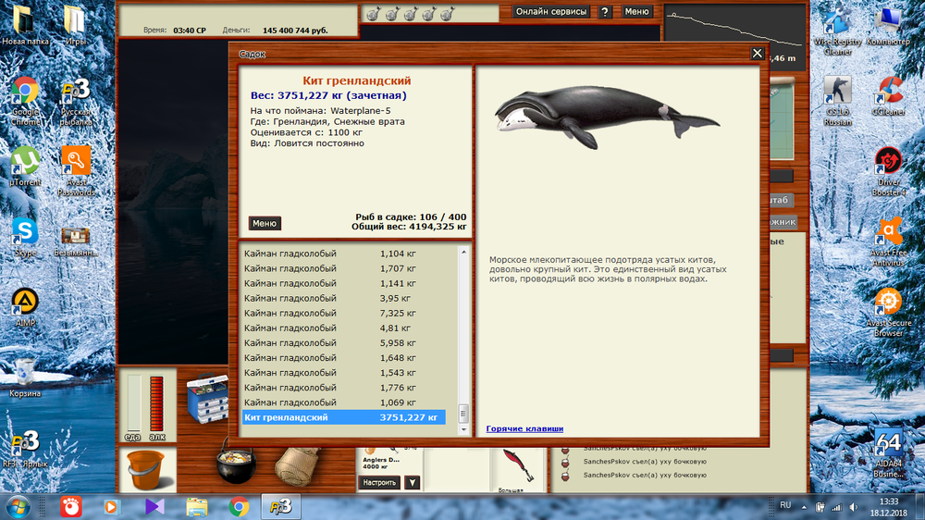Screen dimensions: 925x520
Task: Select the Кайман гладколобый 7,325 кг row
Action: pyautogui.click(x=342, y=313)
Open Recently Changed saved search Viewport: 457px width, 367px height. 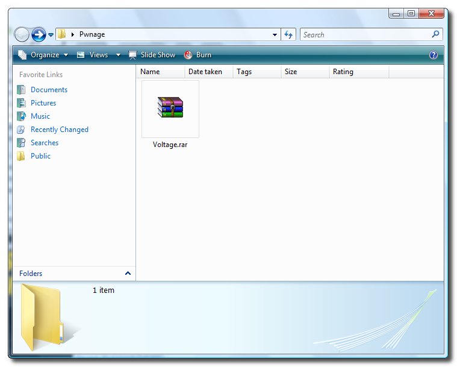[59, 130]
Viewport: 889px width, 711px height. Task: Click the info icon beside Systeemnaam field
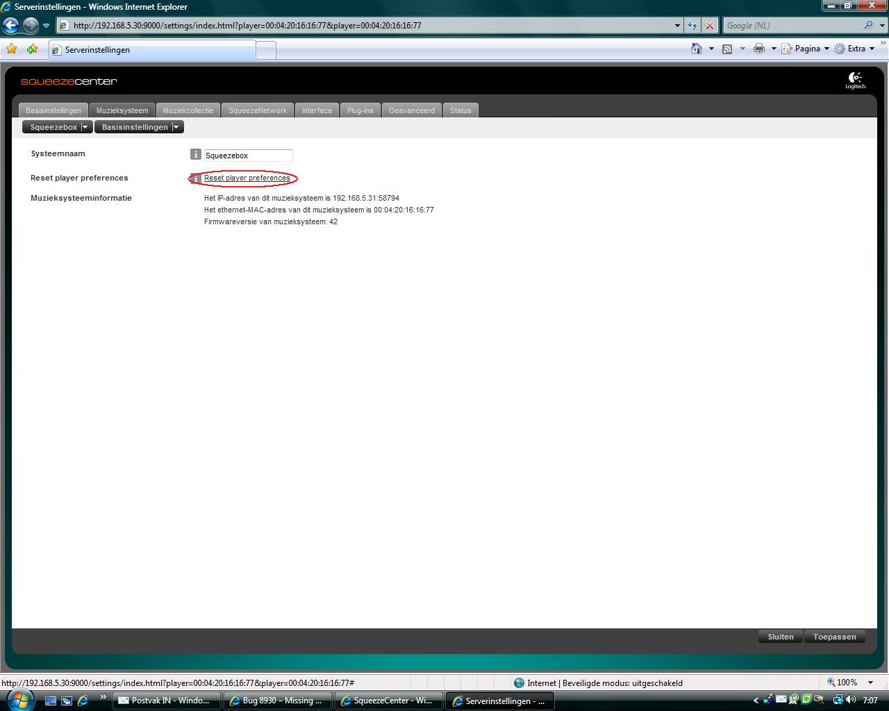(195, 155)
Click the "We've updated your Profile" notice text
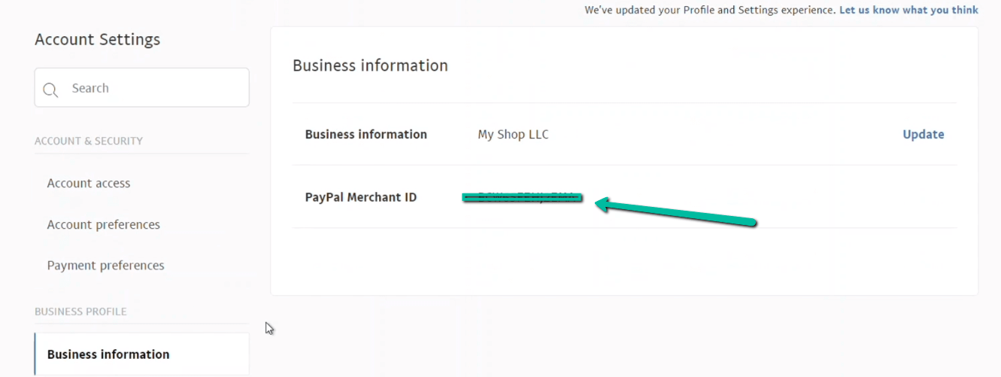The image size is (1001, 377). point(709,10)
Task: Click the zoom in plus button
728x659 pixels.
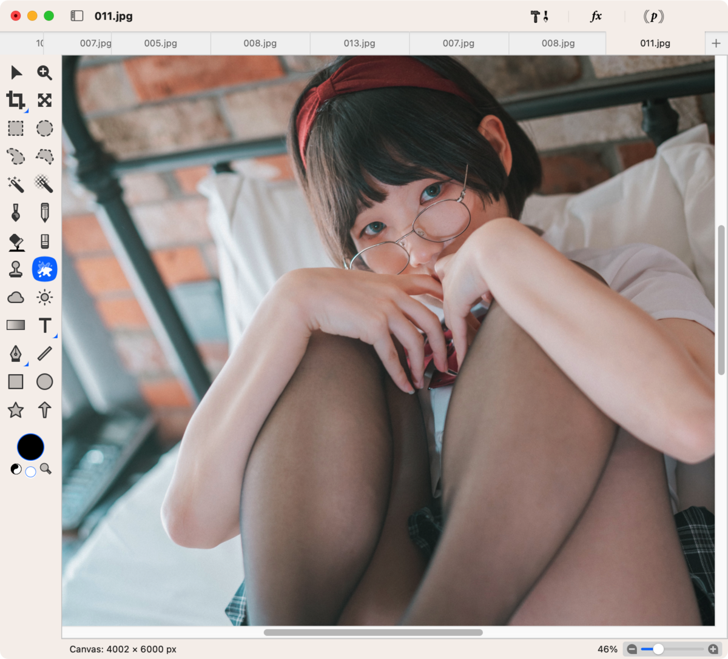Action: 713,649
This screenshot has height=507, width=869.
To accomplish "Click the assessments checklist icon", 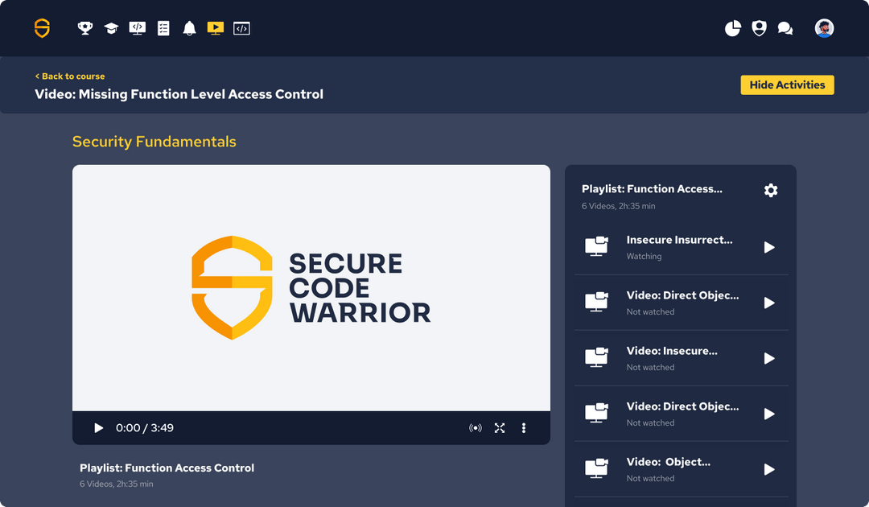I will 163,27.
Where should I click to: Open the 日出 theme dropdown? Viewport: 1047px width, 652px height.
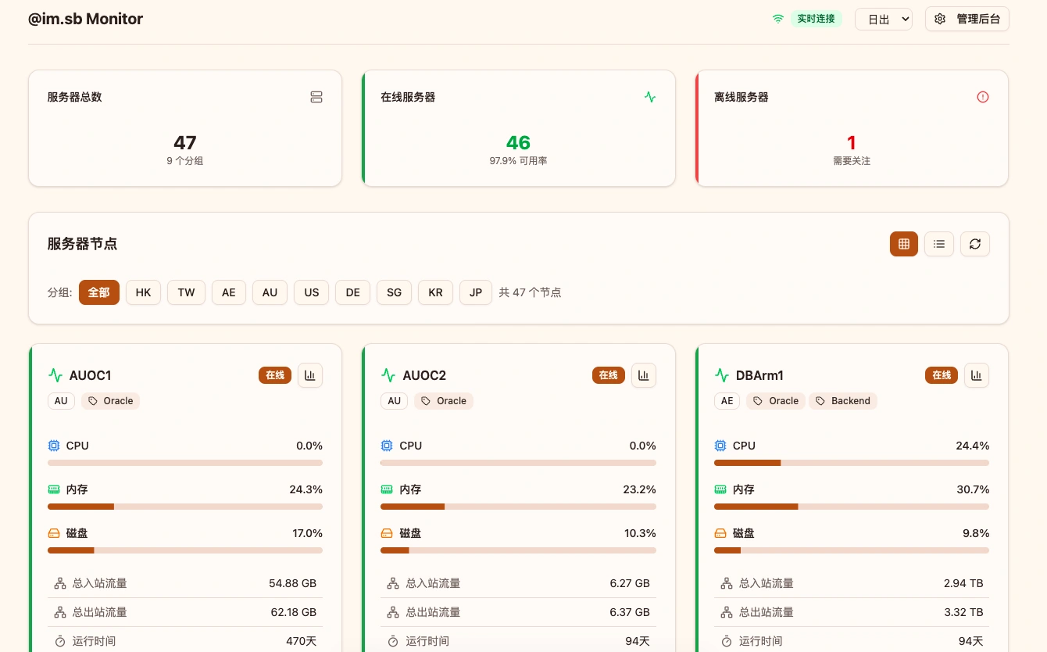point(883,19)
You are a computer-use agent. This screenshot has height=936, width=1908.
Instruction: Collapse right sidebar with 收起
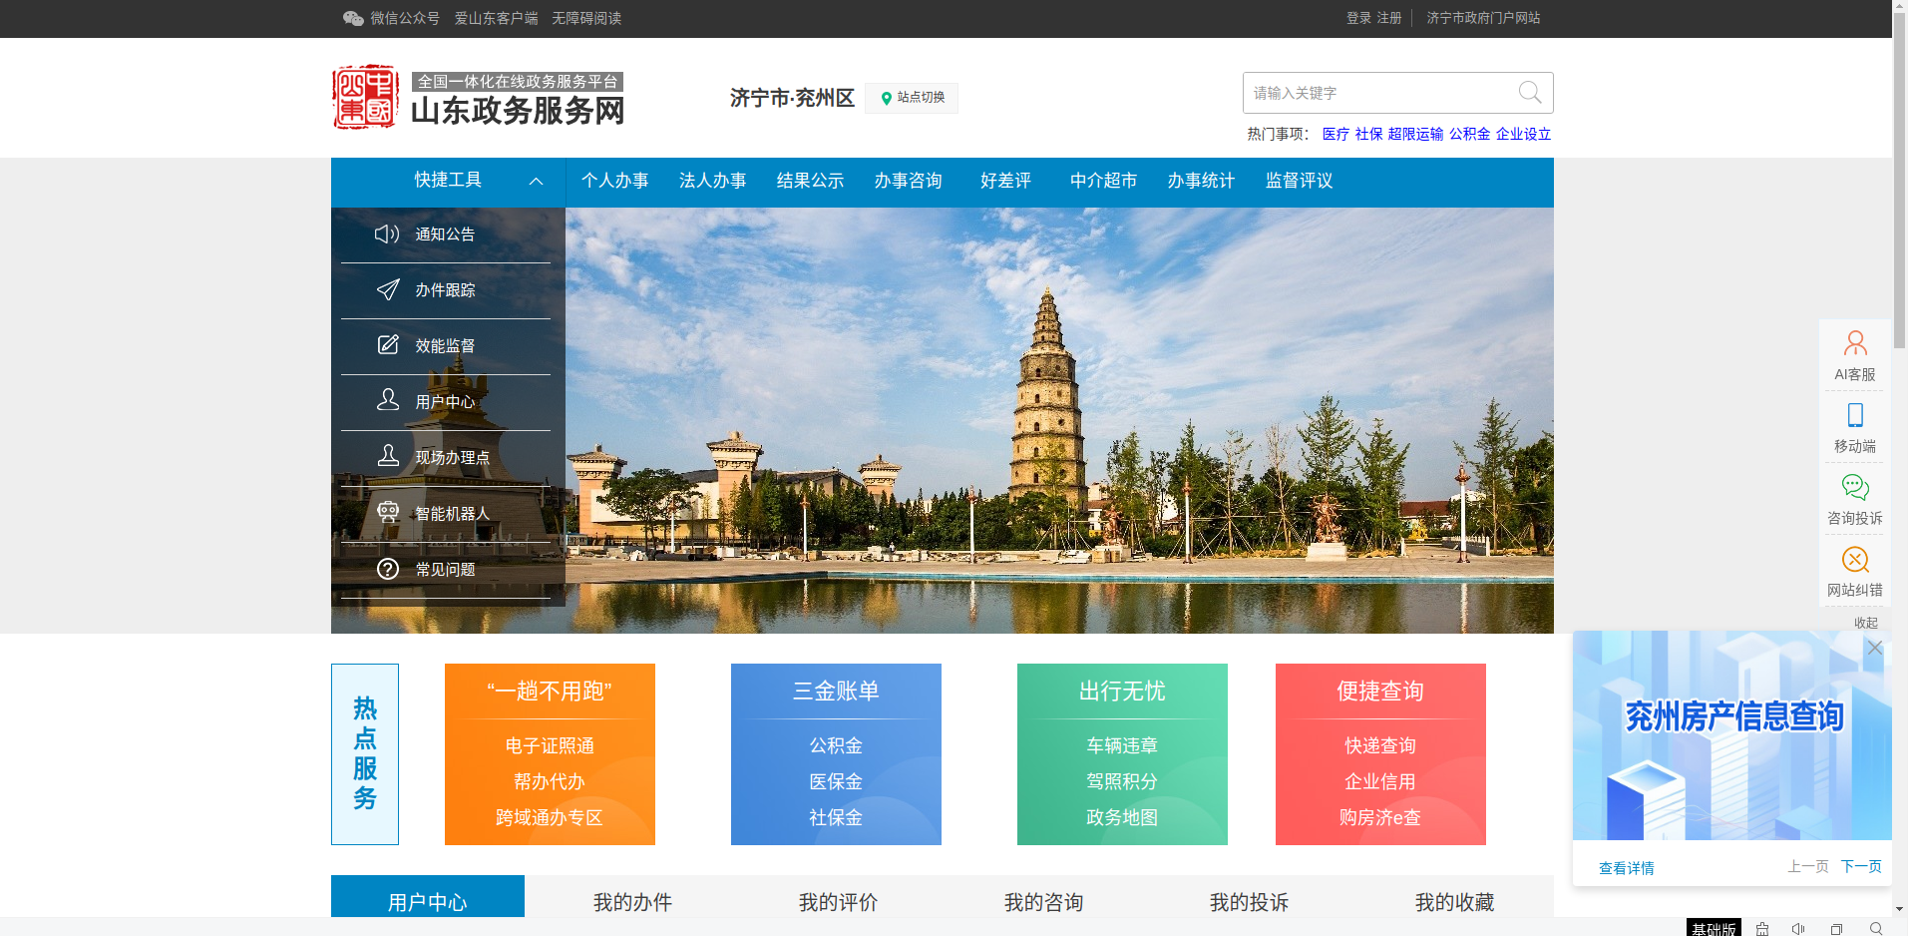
____________
Assignment – If the string "screenshot" appears in a line of the entries, report the line.

Solution –
This screenshot has height=507, width=869.
You are a computer-use agent. This screenshot has height=936, width=1908.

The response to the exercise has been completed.